Eigentlich passt das so gar nicht, und doch handelt die Geschichte davon, dass die Familie sich nicht von Blut ernähren wollte sondern von Gemüse und deshalb aus Transilvanien nach Schottland flüchtete. Da bauen sie sich zusammen mit ihren Bediensteten, dem Lehrer und einer Hexe in einem Schloss eine neue Existenz auf. Die verschiedenen Personen sind zu Beginn des Buches in einer Galerie beschrieben.

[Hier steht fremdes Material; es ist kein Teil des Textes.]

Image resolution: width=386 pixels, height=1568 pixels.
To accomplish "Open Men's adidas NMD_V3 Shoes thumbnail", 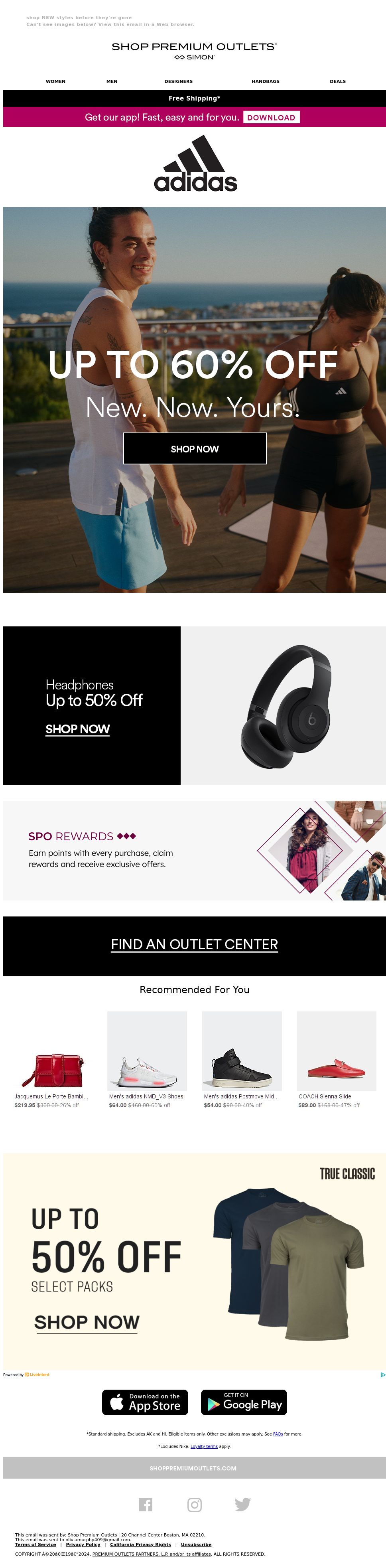I will (147, 1051).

Jede Person hat ihre lustigen Eigenschaften, so ist der Papa Ruppert immer in der Bibliothek und entwirft neue vegetarische Rezepte, Mama Brunhilde ist sehr eitel und geht gerne shoppen oder macht neue Frisuren und der Lehrer Oskar ist schon um die ganze Welt gereist und erzählt viel davon. Sie alle leben vegetarisch, inklusive dem Kater Mondi.

 

 

Benjamiins neue Welt

Benjamiin erlebt da nun so einiges. Die Geschichte ist einfach erzählt, ich denke aber, dass mein Sohn mit 4 gerade genug alt ist, das meiste zu verstehen. Und falls nicht, erkläre ich ihm die Geschichte in meinen Worten, so dass es für einen 4-Jährigen passt.

Wir sind erst seit kurzem beim Vorlesen angelangt, und es dauert noch, bis mein Grosser sich daran gewöhnt hat, dass nicht auf jeder Seite viele Bilder zu sehen sind. Doch gibt es ca. jede dritte Seite ein schön illustriertes Bild, welche von der Autorin Silvia Triebl selbst gemalt wurden.

Benjamiin lernt Tiere und Menschen kennen und sucht sich neue Freunde.

Die Geschichte bringt so die gesunde Ernährung ihren Leserinnen und Lesern näher und am Ende des Buches finden sich einige leckere Rezepte für Frühstück, Mittagessen und Abendessen. Natürlich alle vegetarisch, wie diese Tomaten-Orangen Suppe:

 

Über das Buch und die Autorin

Das Buch wurde mittels Crowdfunding ins Leben gerufen. Die Geschichte ist witzig und herzergreifend, sehr zeitnah und modern, denn Themen wie Ausgrenzung, Freunde finden und anders sein werden thematisiert.

Die Autorin Silvia Triebel, gebürtige Österreicherin, wohnt in Zürich und sagt über sich selbst, dass sie eine blühende Fantasie hat.